> _Task instructions_
Leave out each picture. Repeat everything else in the records exactly.

------------

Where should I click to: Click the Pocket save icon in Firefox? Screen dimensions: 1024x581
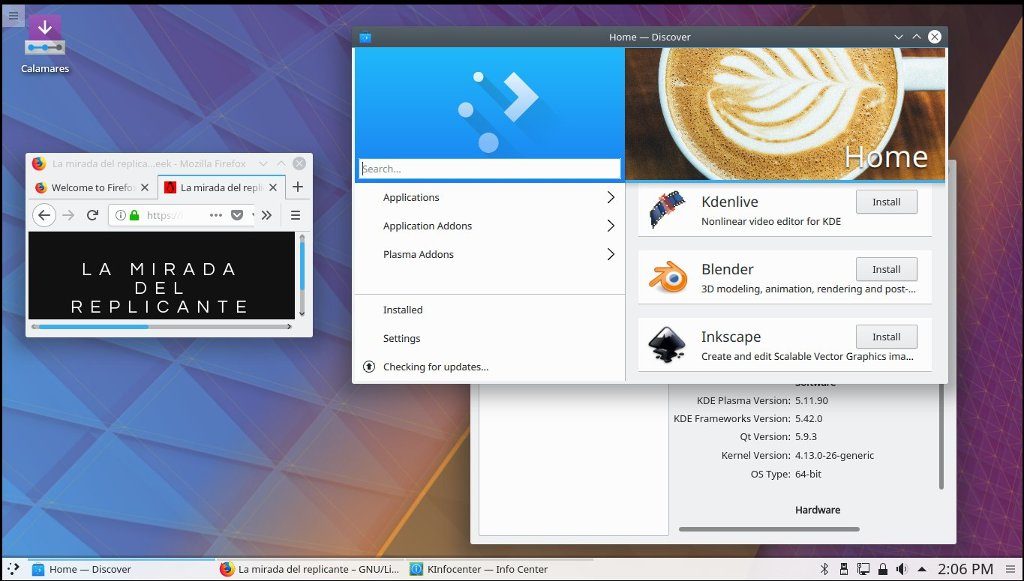point(237,215)
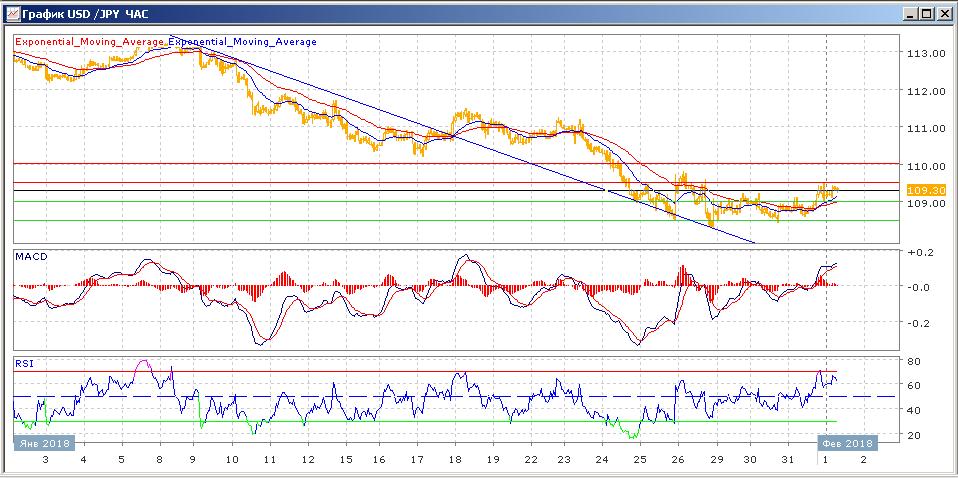Click the RSI indicator label

click(x=23, y=364)
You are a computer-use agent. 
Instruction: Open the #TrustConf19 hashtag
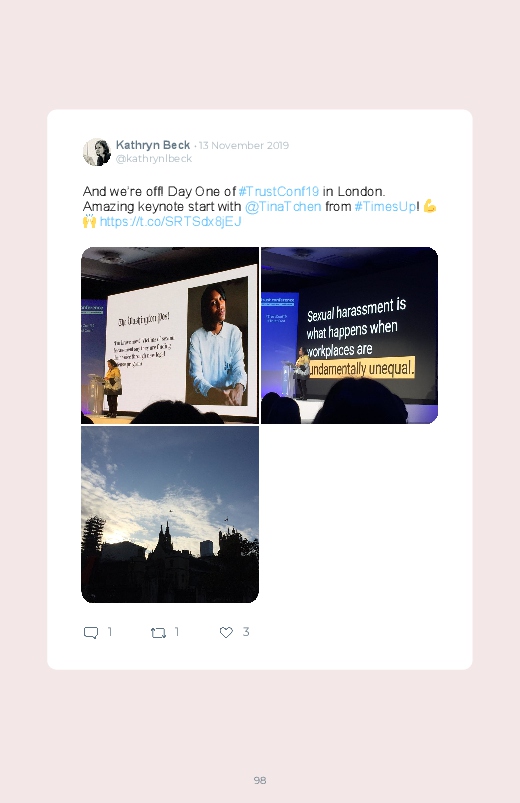click(x=279, y=192)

------------

> _Your response_
Where should I click to: Click the Pocket save icon in Firefox? Screen dimensions: 1024x581
point(237,215)
Click the RSI indicator label

click(x=23, y=364)
You are a computer-use agent. 
Instruction: Open the #TrustConf19 hashtag
click(x=279, y=192)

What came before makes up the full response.